February 9, 2016
BERNIE KENT CONTRIBUTES TO FORBES.COM
Should You Make A Charitable Contribution From Your IRA?
Bernie Kent, JD, CPA, PFS, Chairman of Schechter Investment Advisors
Good news for taxpayers over the age of 70 1/2. Congress has voted to make permanent the exclusion from income of up to $100,000 per person, per year, for Individual Retirement Account (IRA) distributions which are given directly to charities. This law will end the uncertainty which has existed for the past several years when taxpayers were trying to decide whether to direct their IRA distributions to charity. Congress generally did not get around to extending the expired tax legislation known as “extenders” until very late in the year. One year the extenders were not passed until the January of the subsequent year and were applied retroactively. Now that you are able to plan for charitable contributions from IRAs, is this something you should be doing?
One of the key benefits of the direct charitable contribution from your IRA is that the distribution counts towards your Required Minimum Distribution (RMD). You can contribute more than your RMD to charity as long as you do not exceed $100,000 in a calendar year. The gift can satisfy a pledge that you have made. However you may not receive anything (other than an intangible religious benefit) from the charity as a quid pro quo for your contribution. The charity must provide you an acknowledgement stating the amount of the charitable distribution and that no goods, services, or benefits of any kind were or will be provided to you in consideration for the distribution from the IRA. Also, the contribution cannot go to a donor-advised fund, supporting organization or private foundation. Finally, you cannot make the charitable IRA distribution from Simplified Employee Plans (SEPs) and Savings Incentive Match Plans for Employees (SIMPLE plans) if an employer contribution is made for that year.

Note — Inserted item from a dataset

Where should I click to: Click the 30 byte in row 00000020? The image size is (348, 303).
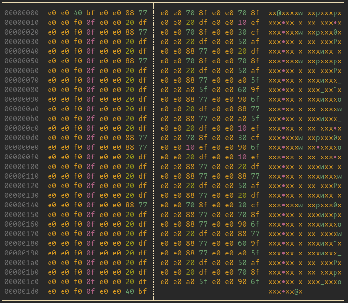242,32
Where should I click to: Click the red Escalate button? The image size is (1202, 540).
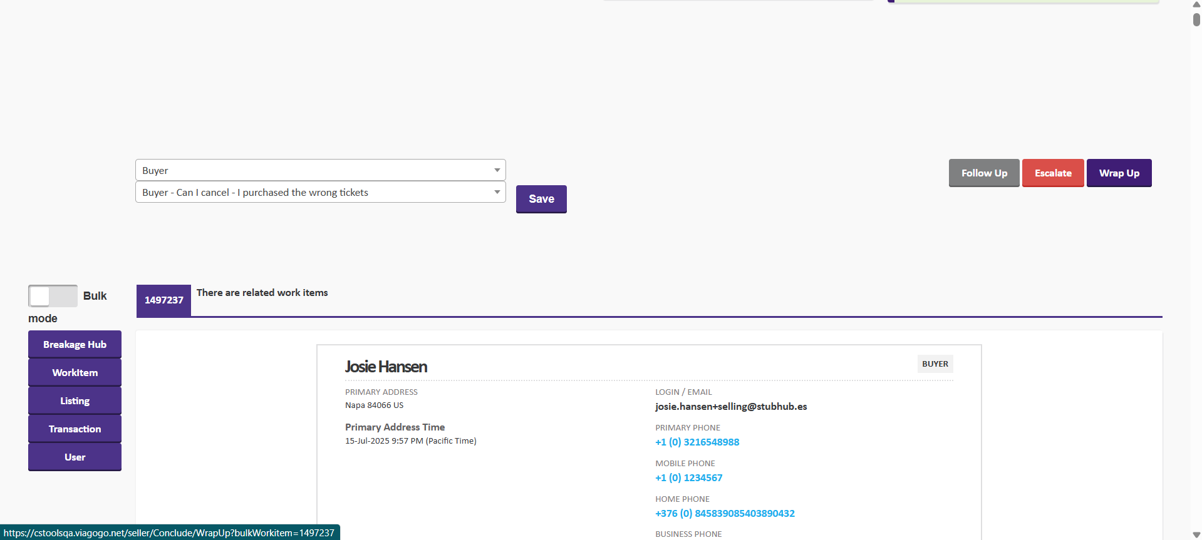[x=1052, y=173]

Gifts of Appreciated Long-term Capital Gain Property
There is only one reason NOT to take advantage of the exclusion for IRA charitable contribution if you otherwise qualify and want to make a direct gift to charity. That would be where you could save even more tax on your charitable contribution by making a gift of appreciated long-term capital gains property. If you are in the highest federal income tax bracket and you have zero basis stock that you would otherwise sell, you can save the 25% federal income tax on the long-term capital gain. This is in addition to the benefit of the income tax deduction for full fair market value of the charitable contribution. Very few people own zero basis stock. If the stock had merely doubled, the 25% capital gains tax would be on only half of the property, so a charitable contribution of that property would save the capital gains tax of 12.5% of the total value of the gift. In this case as well, you would generally be better off giving the appreciated stock to satisfy your charitable desire rather than giving directly from your IRA.
Benefits of IRA Charitable Contribution
There are numerous Federal income tax benefits to the IRA charitable contribution compared to other charitable gifts. These Federal income tax benefits are generally much smaller than the tax benefits gained by using significantly appreciated long-term capital gains property that would otherwise be sold during your lifetime.

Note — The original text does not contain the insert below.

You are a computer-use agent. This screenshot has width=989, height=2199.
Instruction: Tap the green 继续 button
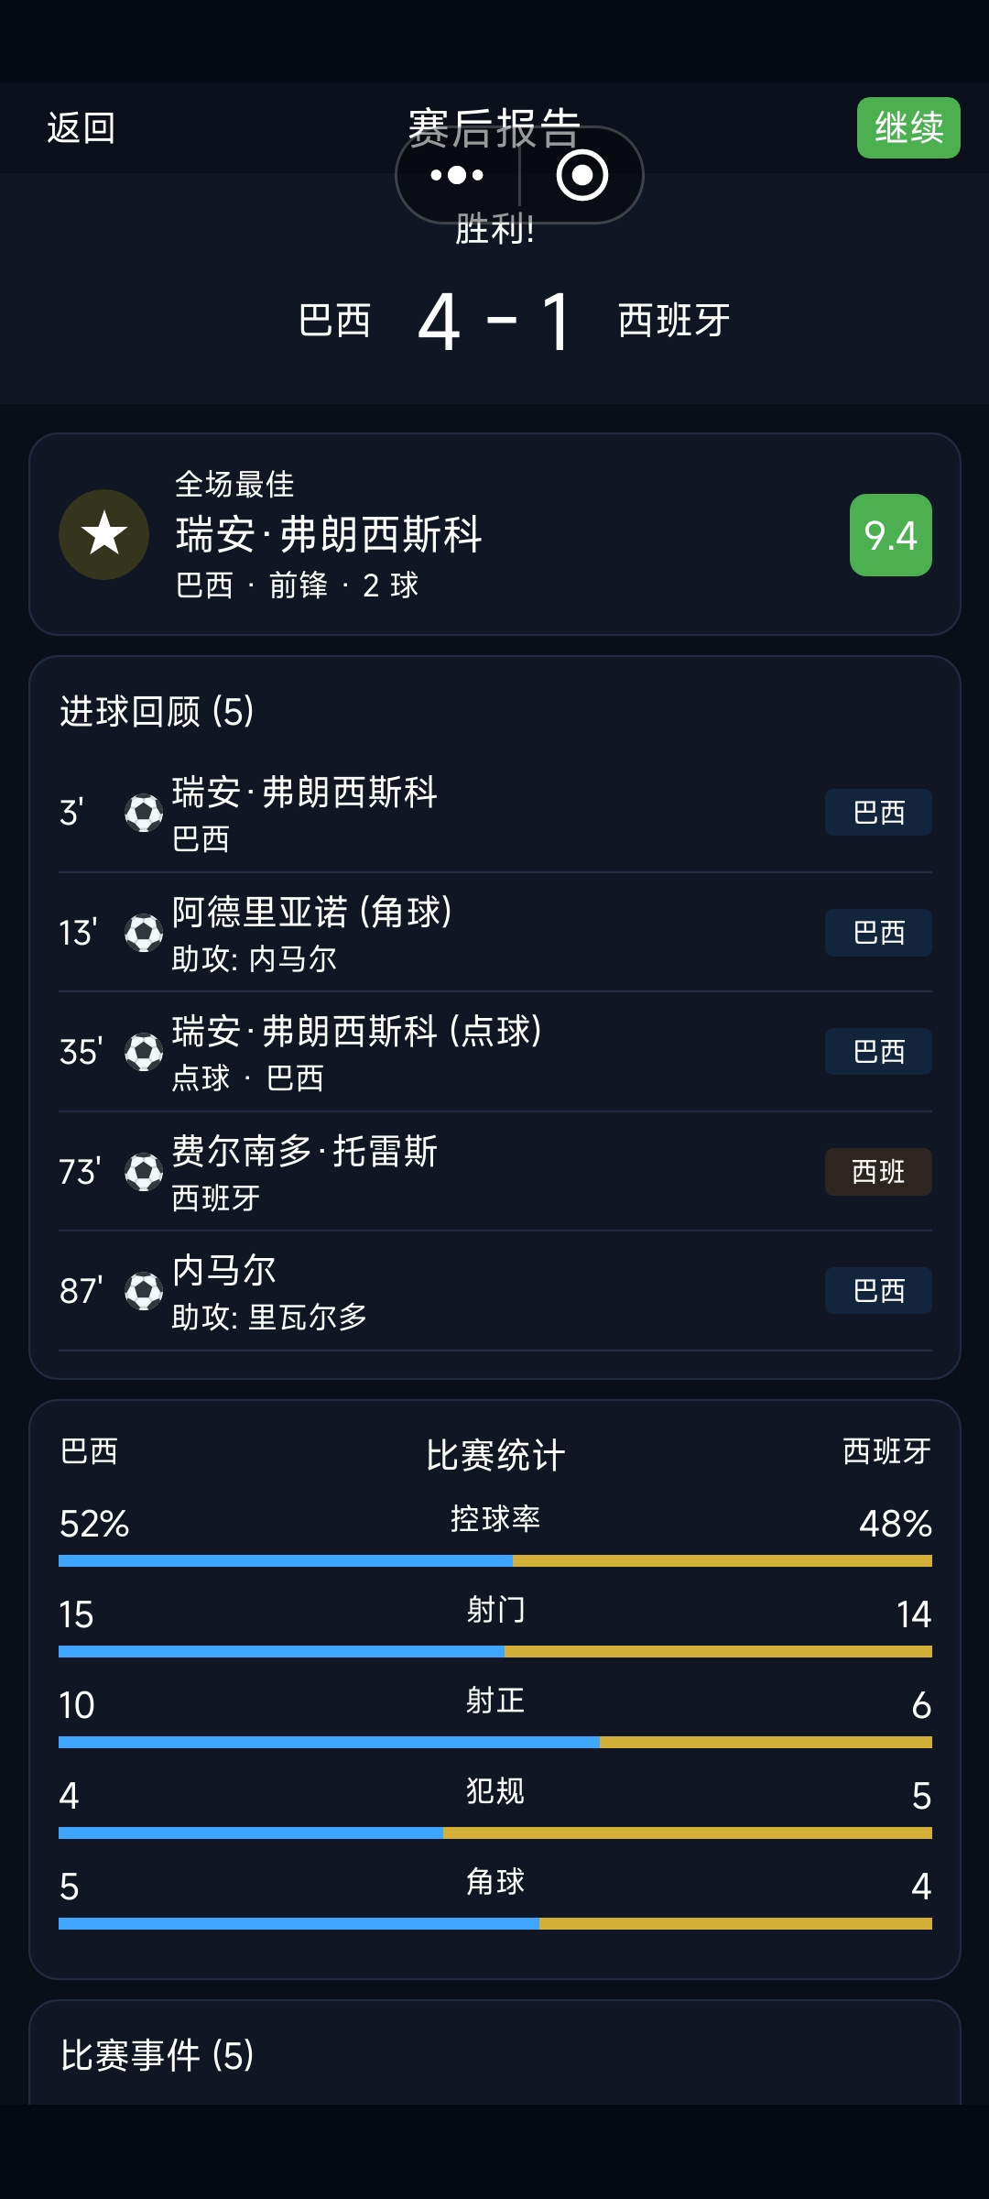coord(908,127)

Charitable contributions are limited to 50% of Adjusted Gross Income (AGI) each year. The excess can be carried forward five years. For taxpayers who contribute at this level, the IRA charitable contribution offers an opportunity to make a contribution that is not limited by AGI.
Since both the IRA distribution and the charitable contribution are excluded from income and deduction, AGI is lower than it would be if the contribution were not made. Lowering AGI is more valuable than taking a charitable deduction. Literally dozens of tax calculations are based on AGI. Some of these include:
Medical expenses for seniors are limited to the excess over 10% of AGI
Miscellaneous itemized deductions are limited to the excess over 2% of AGI
Itemized deductions are generally reduced by 3% of AGI above a threshold
Personal exemptions begin to phase out as AGI exceeds a threshold
Up to 85% of Social Security income becomes taxable as AGI increases
Eligibility for Roth IRA contribution goes away after AGI exceeds a threshold
The 3.8% tax on net investment income only applies to AGI above a threshold.
There is a significant non-tax calculation that is based on AGI: the cost of Medicare premiums. Medicare Part B premiums, as well as prescription drug premiums, rise significantly in four steps as AGI rises.
Taxpayers who take the standard deduction will benefit from the IRA charitable contribution since charitable contributions are deductible only to taxpayers who itemize their deductions.
State income tax rules regarding charitable deductions vary significantly. A number of states start with Federal AGI and do not allow itemized deductions for charitable contributions. If you live in one of these states, you would have the additional benefit of avoiding state income tax on the IRA charitable contribution.
The IRA charitable contribution provides a tax benefit for many taxpayers over age 70 1/2. It should be used by most charitably-minded seniors unless they could receive a greater tax benefit from a gift of substantially appreciated long-term capital gains property. Each taxpayer must look at their personal tax situation and compare the benefit of the two approaches to charitable giving.